Last updated at Posted at 2016-11-03

発端

Ruby で CSV ファイルを処理することがよくあるのだが,大きな CSV だとけっこう処理時間がかかる。
そこで,全角英数字の半角化,半角片仮名類の全角化,末尾スペースの削除のような,どんなプロジェクトでも共通に使うような基本処理だけ Rust で書いて,前処理としてかませたらどうかと考えた。

作譜

Rust はド素人なんだが,regex クレートや csv クレートなどを使ってどうにか CSV 変換プログラムを書き上げた。

コンパイラーの激しいツッコミが却って私を楽にしてくれた感じもする。

試行錯誤を繰り返すと,あちこちに不要コードが散在しがちだけど,コンパイラーがいちいち「この変数,この関数使ってねえだろ!」とか言ってくるので,「はいはいはいはい(ハイは四回まで),消せばいいんでしょ!」とやっていったところ,カオスにならずに済んだような気がする。

試行

200列,3000行,10MB 程度の CSV ファイルを処理させてみたところ,90 秒ほどかかった。
うーん,Rust でもそんなにかかるのかあ。
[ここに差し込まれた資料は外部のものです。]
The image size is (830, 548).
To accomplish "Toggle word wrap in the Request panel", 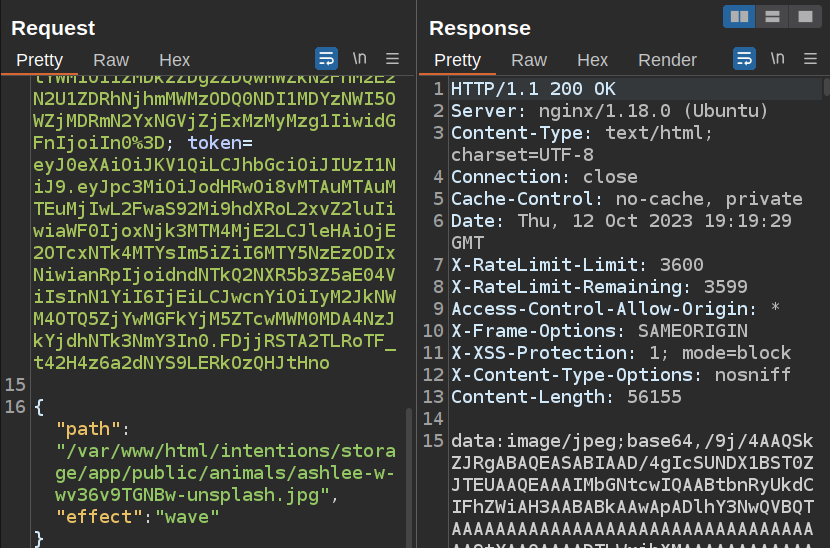I will (x=326, y=58).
(もちろん --release で動かしてますョ)

小手先の高速化を試みたけど,たいして改善しない。

疑惑

ふと正規表現を使って置換を実行する部分が気になった。

それは例えばこんなふうな感じ:

Regex::new(r"[0-9a-zA-Z]").unwrap().replace_all(src, ...)

...」の部分は文字列変換のクロージャーだ。

実際には,Regex::new して unwrap するのが面倒なので,以下のような関数

fn regex(re_str: &str) -> Regex {
    Regex::new(re_str).unwrap()
}

を用意しておいて,

regex(r"[0-9a-zA-Z]").replace_all(src, ...)

って書いてるんだけど,本質は同じこと。

で,これってさ,置換をやるたびに毎回 Regex を作ってるってことだよね?

ちょっと効率悪くね?

セル値ごとにやってるわけだから,何十万回も同じ Regex を作ってるわけだ?

しかもセルあたり 3 種類の置換を実行しているから,百何十万回も無駄な処理を?

改善

そこで,Regex は最初に 1 回だけ作るように変えてみた。

そして,まずはビルド

cargo build --release

して。

そして実行

cargo run --release

だ。

えっと,あれ? Enter キー押した途端に終わっちゃったぞ?
あっそうか,なんか修正ミスして処理が働いてないんだな。

いや? ちゃんと変換されてるみたいだが?

マジかよ。90 秒かかってた処理が瞬きくらいになっちまったじゃねえか。

もっとも,今回の CSV では,実際に変換が起こる箇所(半角片仮名など)はわずかしか無い。変換箇所が多数あればもっと時間がかかるのかもしれない。

教訓

ループ内で Regex を作るべからず。

参考

あらかじめ Regex を作っておくのはいいのだけど,今回の場合,何かの関数内で生成するのではなく,プログラム全体の定数みたいな形で定義しておきたかった。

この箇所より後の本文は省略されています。